As I prepare to make my exit from Vermont it seems only right to look back at my flatlander’s perspective on my arrival. Here’s one of the more popular Bloggle posts on the matter — from November, 2005, “Vermonter Quiz, Winter Edition.”
The Winter issue of Vermont Life magazine (no, the magazine title is not intended to be ironic) boasts a contest… a quiz whereby you may determine just how true a Vermonter you really are. Being a recent transplant — and a flatlander, at that — I quickly thumbed to the quiz pages, hoping to learn something new about my adopted home.
As it happens, not only do the editors not provide the answers to their 49 questions — not even as to why they seemingly lost their enthusiasm before they could advance the count to a nice, round 50 — from this flatlander’s point of view they’re asking the wrong questions. After all, I don’t lose any sleep over the fact that I don’t know the length of the state of Vermont, or of Vermont’s Long Trail (me, I thought a Long Trail was measured by its weight in ounces). Nor do I know the answer to the question, What is the smallest (organized) town in Vermont? Are they suggesting that some towns really have their act together, while others are merely confused federations of local taxpayers? A true Vermonter probably knows…
I’d think they could do those of us with a low Vermont Quotient a genuine service by asking questions that are truly relevant to the Vermont Experience… and, of course, providing a handy answer key. And so, in an effort to promote the general welfare of fellow transplants, flatlanders and other folk from Summer Else, I submit the following questions — and my understanding thus far of what the answers may be, ’cause heaven knows I haven’t been able to find a clue on Answers.com – for inclusion in the Vermonter Canon.
- What’s a plowbill? A: This is the heart-stoppingly awesome sum of money you will be paying to a neighbor who has a truck or tractor with a snow blade attachment. It is a base rate that does not include tips or gratuities, which are not only appreciated, but evaluated to determine the relative urgency of removing the snow from your driveway as opposed to the drive of the guy down the road who pays in advance — in cash — and furthermore has a cute daughter of dating age.

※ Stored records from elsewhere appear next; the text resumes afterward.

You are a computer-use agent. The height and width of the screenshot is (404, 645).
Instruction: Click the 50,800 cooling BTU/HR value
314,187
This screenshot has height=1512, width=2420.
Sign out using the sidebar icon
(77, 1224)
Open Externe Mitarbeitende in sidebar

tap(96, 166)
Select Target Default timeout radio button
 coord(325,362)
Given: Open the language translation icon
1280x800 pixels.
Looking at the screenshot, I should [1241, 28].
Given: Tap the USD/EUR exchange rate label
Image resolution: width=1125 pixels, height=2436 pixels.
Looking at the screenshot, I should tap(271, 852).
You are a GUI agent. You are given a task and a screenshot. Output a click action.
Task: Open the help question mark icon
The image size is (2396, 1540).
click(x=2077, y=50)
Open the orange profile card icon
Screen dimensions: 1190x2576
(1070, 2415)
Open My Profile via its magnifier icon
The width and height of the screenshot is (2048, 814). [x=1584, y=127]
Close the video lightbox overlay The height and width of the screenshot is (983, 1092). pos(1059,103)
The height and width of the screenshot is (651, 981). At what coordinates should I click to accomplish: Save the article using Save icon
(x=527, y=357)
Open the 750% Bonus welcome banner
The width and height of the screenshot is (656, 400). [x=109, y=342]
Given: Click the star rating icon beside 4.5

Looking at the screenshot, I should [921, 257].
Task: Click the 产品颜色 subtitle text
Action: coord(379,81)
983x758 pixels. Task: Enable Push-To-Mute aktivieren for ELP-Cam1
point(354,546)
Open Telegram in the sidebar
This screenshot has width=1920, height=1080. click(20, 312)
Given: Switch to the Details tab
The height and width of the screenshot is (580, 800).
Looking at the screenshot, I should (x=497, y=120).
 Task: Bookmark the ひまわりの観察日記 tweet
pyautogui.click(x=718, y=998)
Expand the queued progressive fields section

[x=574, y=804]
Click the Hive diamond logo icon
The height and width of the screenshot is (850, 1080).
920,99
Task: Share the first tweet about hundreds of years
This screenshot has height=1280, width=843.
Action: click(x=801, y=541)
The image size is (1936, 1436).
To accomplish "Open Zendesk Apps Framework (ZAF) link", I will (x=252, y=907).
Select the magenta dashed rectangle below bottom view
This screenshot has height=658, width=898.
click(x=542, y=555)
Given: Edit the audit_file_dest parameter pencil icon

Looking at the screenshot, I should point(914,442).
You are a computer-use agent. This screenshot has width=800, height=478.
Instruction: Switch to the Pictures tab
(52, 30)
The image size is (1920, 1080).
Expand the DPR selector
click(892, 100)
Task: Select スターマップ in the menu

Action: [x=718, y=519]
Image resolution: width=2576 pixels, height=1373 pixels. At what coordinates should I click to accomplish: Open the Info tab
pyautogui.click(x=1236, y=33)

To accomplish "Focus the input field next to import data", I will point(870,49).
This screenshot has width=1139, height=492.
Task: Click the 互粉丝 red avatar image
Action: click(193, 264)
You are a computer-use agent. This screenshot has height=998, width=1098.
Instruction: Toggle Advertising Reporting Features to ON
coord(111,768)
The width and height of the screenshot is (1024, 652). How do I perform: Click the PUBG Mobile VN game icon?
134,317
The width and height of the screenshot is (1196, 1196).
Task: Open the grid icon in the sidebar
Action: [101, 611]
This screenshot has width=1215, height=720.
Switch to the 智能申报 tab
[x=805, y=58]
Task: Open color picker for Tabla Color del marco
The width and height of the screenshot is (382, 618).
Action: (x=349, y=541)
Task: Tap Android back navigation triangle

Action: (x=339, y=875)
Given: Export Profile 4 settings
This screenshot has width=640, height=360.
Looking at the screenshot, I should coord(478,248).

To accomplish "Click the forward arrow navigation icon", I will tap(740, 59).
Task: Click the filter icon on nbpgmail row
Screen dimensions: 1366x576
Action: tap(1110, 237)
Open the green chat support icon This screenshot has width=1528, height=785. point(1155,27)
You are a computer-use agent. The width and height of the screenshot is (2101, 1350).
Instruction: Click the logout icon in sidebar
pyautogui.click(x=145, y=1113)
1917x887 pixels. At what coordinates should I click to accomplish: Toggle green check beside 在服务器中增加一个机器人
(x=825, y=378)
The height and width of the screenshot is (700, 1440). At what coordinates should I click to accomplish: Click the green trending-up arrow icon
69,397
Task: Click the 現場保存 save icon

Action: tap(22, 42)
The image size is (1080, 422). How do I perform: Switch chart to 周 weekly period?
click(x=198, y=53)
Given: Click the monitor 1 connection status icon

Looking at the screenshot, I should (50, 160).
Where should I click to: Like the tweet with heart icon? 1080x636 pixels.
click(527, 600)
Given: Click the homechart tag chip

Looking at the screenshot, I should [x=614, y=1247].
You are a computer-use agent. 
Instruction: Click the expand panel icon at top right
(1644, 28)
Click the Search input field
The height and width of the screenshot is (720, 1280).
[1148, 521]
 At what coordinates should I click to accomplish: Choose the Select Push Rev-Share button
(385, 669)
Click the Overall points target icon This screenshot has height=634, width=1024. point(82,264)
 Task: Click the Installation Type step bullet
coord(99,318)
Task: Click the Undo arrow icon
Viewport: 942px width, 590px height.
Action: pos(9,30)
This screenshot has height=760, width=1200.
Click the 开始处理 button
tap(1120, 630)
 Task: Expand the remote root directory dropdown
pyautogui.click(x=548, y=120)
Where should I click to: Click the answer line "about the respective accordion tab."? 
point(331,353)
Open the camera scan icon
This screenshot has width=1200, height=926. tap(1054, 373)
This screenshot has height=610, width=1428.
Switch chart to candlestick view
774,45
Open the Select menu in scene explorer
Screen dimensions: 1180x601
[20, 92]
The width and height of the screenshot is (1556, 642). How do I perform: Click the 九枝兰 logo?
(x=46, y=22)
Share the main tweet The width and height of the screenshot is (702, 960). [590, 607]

- My street sign reads PVT. What’s that mean? A: This is, in fact, an abbreviation for the Latin, Peculium Vermonti Terminum, or, the property of Vermont ends here. This means that neither the state of Vermont nor any of its townships (no matter how organized) make any claim to this property whatsoever… just think of that street as being a long feeder lane for your driveway, and refer to Question #1.
- Is it true that Vermonters have 23 words for snow? A: No. In fact, Vermonters rarely refer to snow at all, save for waving a dismissive hand at “that white stuff”. Flatlanders, however, employ dozens of clever phrases to describe snow, many of which were made famous by comedian George Carlin… and some of which would likely make Mr. Carlin blush furiously.
- Why are there 5 foot poles on top of all the fireplugs? A: On account of all that white stuff.
- The weatherman calls it a mild winter, but my thermometer reads 12 degrees below zero. What do Vermonters consider cold?
A: You see all those red barns? It’s cold when they turn blue.